Monday, March 09, 2009
Game Weekend was fun, part 2.
back as promised! Still had no time to edit more video's but I do have all the pictures uploaded to go with my story of how things all went. I left you at the time where some of us went to change into comfortable clothing after the 1 hour walk. So I will start at that point and go on!
The next game in line was the PS3 Guitar Hero World Tour. Three players can play together: drums, guitar and vocals. Yvonne started on the guitar, Steph on drums and Joyce as vocalist. And then we changed places so everyone who wanted, could take a shot at becoming a rock star!
Some more pictures (I do have some video's, will edit them as soon as I have the time and upload them to the blog!) of our World Tour.

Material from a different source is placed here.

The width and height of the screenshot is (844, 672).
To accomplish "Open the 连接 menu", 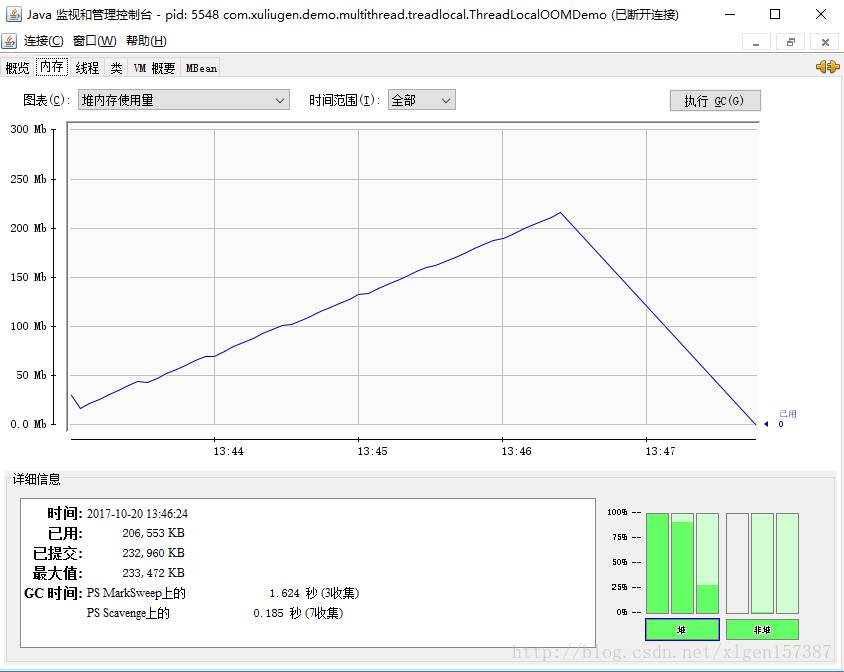I will tap(43, 41).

And we decided that it was Buzz! time again. Although I have to say, that we also all had a drink or two or even more (in Yvonne's case: all alcohol free though), so if we look dazed...we were. But we enjoyed it, that's for sure!
After a while, first Ramona and then George went to bed.
Fun with the glowing Buzzer!
We kept on playing Buzz! until 3am and then we decided it was really time to go to bed. I was in bed around 3:30 am and already awake around 7:30. I went to the toilet and hoped to be able to sleep some more. When I was up again around 8:15 I decided it was better to get up, since my back was killing me. So I went out of bed and downstairs. Chance was very happy to see me, especially since it meant she was getting breakfast soon.
I read some more in my book and made myself some roasted bread and tea. Around 9:30 George came downstairs. He decided to give my new Wii game a shot to see if he liked it. It's called: Destroy all humans 3: Big Willy Unleashed. Yes, we just bought a newer version of this game for the PS3 as well. Since both Joyce and I liked it, I decided to buy the older version for the Wii as well. While we were still playing in turns, Yvonne and then Ramona came down as well. I played some "Cars" on the Wii and then everyone was ready for our brunch.
After brunch we decided to get our Wii "Dancing Stage Hottest Party" ready to use.
George brought Ramona to the train station and we continued doing what we did best: playing games! SingStar was up next!
When I came down, we decided to play Wii Mario Kart again. We all played together as a team and we even won! Well, once that is... But still, we did it!
And when people are busy concentrating on the screen, they make very funny faces for me to capture with my camera... *winks*
The end of a very nice and fun filled weekend. I must admit I was very tied due to the last of any decent sleep in the last few weeks. So the rest of the afternoon I took it easy. I made pasta for us and after that, I went to bed early. Joyce went along and together we watched two episodes of the fourth "Star Trek Deep Space Nine" season. Joyce already met "Captain Sisko", "Odo" and "Nog" during Collectormania 11 and this May we're going to FedCon 18 in Bonn where we will meet "Major Kira", "Rom" and "Gul Dukat". So it would be nice of Joyce has seen all 7 seasons by then...
This was all about the Game Weekend! I hope you have enjoyed the show *smiles* and the pictures, video's and text as well, of course.